NOAA's Space Weather Prediction Center issued a G3 geomagnetic storm watch for Thursday night and likely extending into Friday, according to The Boston Globe. The watch is driven by three coronal mass ejections, with the final ejection catching up to the first two before arrival at Earth—a configuration that could amplify the storm's intensity.
A G3-level storm sits in the moderate range on NOAA's 5-point geomagnetic storm scale. At this level, infrastructure risk increases measurably. Power grid operators monitor transformer stress; satellite operators may implement protective measures; HF radio propagation becomes unpredictable; and GPS accuracy can degrade in some regions. Most critical systems are hardened against G3 events, but secondary effects—cascading switching operations, localized outages in aging grid segments, temporary communication dropouts—remain possible.

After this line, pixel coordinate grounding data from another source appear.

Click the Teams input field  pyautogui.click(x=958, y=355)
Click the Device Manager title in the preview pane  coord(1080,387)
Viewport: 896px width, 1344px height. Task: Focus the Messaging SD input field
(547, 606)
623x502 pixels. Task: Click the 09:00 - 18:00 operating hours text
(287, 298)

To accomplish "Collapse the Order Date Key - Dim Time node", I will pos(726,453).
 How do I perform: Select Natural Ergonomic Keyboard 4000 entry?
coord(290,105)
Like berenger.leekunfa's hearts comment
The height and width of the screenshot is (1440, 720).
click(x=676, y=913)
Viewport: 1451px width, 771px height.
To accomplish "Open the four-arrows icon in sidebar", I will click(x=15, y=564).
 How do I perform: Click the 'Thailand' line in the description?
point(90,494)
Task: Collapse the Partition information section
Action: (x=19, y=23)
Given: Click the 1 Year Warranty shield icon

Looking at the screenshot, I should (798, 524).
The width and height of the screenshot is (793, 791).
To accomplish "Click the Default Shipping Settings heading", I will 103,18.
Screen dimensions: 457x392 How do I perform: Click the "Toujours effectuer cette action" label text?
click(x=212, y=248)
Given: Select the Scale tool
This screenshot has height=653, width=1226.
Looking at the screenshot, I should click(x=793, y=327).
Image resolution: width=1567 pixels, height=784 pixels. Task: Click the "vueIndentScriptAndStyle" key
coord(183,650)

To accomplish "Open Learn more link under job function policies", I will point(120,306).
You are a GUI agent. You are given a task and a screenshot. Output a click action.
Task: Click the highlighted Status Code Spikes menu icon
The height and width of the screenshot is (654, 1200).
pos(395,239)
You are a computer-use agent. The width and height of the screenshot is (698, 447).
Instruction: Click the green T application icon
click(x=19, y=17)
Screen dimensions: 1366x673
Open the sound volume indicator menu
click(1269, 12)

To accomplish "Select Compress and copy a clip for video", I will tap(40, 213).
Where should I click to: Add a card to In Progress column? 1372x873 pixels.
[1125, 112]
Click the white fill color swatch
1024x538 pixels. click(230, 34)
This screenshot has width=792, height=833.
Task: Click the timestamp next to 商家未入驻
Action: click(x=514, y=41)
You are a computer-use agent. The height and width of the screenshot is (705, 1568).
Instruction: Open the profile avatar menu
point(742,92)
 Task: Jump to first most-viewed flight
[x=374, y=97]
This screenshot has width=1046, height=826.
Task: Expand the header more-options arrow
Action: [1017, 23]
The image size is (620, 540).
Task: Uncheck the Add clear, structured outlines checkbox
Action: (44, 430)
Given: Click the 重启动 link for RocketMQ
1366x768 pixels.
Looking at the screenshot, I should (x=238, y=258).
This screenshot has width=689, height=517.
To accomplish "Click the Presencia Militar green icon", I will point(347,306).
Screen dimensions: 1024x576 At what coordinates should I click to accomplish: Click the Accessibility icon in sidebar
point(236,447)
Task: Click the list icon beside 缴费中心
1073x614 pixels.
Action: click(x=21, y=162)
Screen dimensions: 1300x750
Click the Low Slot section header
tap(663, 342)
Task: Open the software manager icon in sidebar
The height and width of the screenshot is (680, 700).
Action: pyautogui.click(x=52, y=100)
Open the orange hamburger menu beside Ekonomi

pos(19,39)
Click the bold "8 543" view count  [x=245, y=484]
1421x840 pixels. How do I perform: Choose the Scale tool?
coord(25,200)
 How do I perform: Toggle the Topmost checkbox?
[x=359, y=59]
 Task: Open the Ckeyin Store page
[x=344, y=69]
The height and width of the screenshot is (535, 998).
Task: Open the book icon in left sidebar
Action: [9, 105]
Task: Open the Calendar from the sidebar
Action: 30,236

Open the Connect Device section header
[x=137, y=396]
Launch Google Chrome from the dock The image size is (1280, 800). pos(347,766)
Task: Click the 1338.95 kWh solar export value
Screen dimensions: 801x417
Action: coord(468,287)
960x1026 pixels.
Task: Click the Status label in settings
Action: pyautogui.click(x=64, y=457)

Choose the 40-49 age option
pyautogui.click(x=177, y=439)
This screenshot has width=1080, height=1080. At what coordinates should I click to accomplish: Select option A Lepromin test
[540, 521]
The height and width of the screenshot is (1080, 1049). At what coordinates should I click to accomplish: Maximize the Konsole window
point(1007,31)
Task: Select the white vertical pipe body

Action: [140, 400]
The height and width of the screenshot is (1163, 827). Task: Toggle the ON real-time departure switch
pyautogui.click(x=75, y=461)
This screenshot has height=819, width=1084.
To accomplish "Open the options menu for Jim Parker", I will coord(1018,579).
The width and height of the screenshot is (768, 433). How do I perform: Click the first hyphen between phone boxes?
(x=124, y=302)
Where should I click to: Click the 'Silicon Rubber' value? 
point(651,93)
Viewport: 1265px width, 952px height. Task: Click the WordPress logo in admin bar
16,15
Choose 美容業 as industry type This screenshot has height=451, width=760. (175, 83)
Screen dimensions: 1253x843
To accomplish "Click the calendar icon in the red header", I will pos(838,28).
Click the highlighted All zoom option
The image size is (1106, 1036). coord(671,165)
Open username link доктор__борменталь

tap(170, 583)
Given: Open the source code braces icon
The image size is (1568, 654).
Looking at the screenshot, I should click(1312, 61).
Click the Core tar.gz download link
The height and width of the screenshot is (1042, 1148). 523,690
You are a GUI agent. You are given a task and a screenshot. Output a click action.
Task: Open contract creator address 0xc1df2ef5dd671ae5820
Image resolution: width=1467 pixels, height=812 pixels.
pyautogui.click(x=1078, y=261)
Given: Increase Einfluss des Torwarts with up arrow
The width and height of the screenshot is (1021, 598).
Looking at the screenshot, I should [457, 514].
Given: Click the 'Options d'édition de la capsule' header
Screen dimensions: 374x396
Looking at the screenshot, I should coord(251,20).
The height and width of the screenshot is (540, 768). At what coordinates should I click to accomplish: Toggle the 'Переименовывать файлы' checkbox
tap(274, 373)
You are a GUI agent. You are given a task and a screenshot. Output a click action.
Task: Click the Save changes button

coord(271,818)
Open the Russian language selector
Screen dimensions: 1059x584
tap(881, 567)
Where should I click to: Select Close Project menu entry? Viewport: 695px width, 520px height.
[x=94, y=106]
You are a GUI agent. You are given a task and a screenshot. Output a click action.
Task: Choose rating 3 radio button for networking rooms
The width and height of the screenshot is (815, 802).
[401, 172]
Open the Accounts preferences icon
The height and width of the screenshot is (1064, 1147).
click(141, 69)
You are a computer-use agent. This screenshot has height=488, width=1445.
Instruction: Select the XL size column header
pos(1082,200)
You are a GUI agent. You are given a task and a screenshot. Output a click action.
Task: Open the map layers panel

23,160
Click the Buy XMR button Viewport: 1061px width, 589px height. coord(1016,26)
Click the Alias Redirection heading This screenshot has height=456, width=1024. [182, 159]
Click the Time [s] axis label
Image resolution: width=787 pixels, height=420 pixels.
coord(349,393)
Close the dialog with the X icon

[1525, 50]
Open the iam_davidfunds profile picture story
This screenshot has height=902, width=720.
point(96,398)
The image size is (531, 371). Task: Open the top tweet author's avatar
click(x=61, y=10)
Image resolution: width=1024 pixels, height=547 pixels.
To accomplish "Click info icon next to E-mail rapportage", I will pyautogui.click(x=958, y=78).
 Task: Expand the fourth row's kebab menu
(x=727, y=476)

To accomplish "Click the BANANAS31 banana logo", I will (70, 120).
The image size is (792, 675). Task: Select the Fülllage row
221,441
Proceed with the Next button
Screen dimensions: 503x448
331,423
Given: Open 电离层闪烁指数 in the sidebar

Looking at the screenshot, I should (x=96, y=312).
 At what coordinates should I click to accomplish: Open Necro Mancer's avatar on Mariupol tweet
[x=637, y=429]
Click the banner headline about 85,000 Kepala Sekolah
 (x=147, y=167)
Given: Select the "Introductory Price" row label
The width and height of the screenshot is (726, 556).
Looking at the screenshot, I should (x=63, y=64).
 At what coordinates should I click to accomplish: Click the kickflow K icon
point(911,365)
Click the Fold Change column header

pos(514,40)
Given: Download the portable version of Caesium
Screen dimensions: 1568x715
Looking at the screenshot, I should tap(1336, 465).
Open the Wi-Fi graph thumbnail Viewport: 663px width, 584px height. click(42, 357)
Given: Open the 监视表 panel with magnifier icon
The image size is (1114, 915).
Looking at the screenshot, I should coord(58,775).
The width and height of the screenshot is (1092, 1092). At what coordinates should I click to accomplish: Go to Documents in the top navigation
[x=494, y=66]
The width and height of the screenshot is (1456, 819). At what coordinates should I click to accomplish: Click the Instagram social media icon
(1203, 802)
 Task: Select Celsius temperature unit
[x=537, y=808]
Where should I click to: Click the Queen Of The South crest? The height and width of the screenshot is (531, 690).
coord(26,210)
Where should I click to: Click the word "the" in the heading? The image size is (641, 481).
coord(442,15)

The public focus will be on aurora visibility across New England, which is the benign face of the event. What matters operationally is what happens behind the scenes: utility control rooms will be staffed and alert; satellite operators will be monitoring constellation health; and telecommunications networks will be running on contingency protocols.
This is not a grid-down scenario. It is, however, a live test of infrastructure resilience under known stress conditions. The systems protecting against G3 events were largely deployed after the 1989 Quebec blackout and refined after the 2003 Halloween storms—both lessons learned at cost. The protocols work.
What to watch: If you see news of localized or regional power fluctuations, transformer trips, or satellite anomalies during the watch window (Thursday night through Friday), those are the operational signals that the G3 event is performing as forecast. Absence of such reports suggests grid response held. Either outcome is useful intelligence for understanding where U.S. infrastructure actually stands.